RECAP: From the first page of Sound and Fury, the snapshots of John Dee's madness briefly touched upon in the harrowing previous issue are revealed in all their sinister ugliness. I'm trying not to go fangirl here, but as I reread this issue for the recap, those first three panels are sheer brilliance. Each panel is a story on its own, accompanied by artwork that conveys horror better than some feature films.
As Morpheus makes his way to the diner, where he finally confronts John, he is privy to the chaos around him as the world is slowly driven insane. From catastrophic accidents to the end of nigh doomsayers, we also see the despair of those trying to hold back the tide. The dread reaches through the pages until we, the readers, experience it ourselves.
Listen. You can hear it.
It is clear from the onset that Morpheus has no idea what he's dealing with. As the Lord of Dreams, he ensures his realm's smooth functioning. Thus it is beyond him that anyone would want to tear it apart out of sheer hatred and malice. Morpheus tries to reason with John and fails, naively believing a well-thought-out argument will convince John to hand over the ruby. After seeing what he did to the diners in 24 Hours, we know better, but Morpheus seems almost astonished when John's rebuttal is a threat to kill him.
This declaration does, however, reveal to Morpheus what kind of opponent he's facing, and he picks up the gauntlet most impressively. He might be weakened without his ruby, but Morpheus is the Lord of Dreams, and the Dreaming is still his domain.

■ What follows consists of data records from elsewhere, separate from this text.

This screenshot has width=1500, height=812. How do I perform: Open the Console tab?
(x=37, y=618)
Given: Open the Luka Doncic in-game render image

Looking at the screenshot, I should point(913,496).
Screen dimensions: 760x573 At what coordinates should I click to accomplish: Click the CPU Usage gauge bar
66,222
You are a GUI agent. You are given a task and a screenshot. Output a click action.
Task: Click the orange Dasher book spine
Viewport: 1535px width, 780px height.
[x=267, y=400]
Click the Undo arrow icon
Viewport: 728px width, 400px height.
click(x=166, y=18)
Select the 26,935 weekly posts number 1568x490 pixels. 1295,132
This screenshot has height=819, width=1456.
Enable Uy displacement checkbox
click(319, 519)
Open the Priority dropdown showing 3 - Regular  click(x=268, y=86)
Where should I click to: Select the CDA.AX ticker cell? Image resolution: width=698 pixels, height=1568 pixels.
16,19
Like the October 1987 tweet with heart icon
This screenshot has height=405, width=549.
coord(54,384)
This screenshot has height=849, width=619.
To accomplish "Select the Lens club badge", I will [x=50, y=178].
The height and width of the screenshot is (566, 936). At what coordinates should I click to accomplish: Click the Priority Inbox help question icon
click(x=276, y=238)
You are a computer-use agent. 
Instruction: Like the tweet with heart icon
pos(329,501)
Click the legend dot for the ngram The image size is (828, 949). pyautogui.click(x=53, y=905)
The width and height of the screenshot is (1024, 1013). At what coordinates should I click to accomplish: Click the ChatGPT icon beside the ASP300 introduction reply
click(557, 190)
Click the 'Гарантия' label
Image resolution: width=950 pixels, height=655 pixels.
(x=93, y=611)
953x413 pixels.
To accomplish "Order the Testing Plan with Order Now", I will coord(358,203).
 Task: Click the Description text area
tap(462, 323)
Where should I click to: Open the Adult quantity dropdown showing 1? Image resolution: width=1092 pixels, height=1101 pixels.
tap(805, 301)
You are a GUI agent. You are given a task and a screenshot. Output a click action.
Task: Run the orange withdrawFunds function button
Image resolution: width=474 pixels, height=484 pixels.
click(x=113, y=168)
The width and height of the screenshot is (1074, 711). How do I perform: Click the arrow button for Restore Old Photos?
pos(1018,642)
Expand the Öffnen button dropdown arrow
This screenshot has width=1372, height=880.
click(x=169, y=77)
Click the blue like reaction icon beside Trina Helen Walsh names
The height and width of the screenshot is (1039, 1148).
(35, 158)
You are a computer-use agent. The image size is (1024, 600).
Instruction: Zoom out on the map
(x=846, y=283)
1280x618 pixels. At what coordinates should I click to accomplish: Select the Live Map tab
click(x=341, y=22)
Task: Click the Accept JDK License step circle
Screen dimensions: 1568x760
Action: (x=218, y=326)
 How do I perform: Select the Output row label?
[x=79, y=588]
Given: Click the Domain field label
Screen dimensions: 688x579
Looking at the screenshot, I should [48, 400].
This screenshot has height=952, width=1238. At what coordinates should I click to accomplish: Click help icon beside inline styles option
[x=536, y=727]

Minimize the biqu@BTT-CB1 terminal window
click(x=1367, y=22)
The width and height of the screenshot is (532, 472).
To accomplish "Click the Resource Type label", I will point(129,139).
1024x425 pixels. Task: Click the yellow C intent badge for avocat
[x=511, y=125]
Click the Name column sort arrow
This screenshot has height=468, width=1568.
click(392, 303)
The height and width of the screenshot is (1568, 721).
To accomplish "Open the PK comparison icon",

Morpheus challenges John to fight him in the Dreaming, and like other foes later in the series, John's hubris prompts him to enter the Dream's Lord's place of power.
Once inside the Dreaming, John's disorientation doesn't last long, and he soon learns that the stone he's carrying has the power to do a lot more than torture innocents. He can affect the Dreaming, which naturally leads him to conclude that he really needs to kill Morpheus if he intends to rule it all.
Like an enraged child, John pursues Morpheus through the Dreaming, hurling a litany of crude insults and threats to provoke Morpheus into a fight, but the Lord Shaper is too wily for such a tactic. Increasingly unhinged, John then resorts to tearing apart the very fabric of the Dreaming, threatening its inhabitants like Eve, Cain, and Abel. In the outside world, millions of dreamers are being driven insane as John escalates his attacks to draw out Morpheus.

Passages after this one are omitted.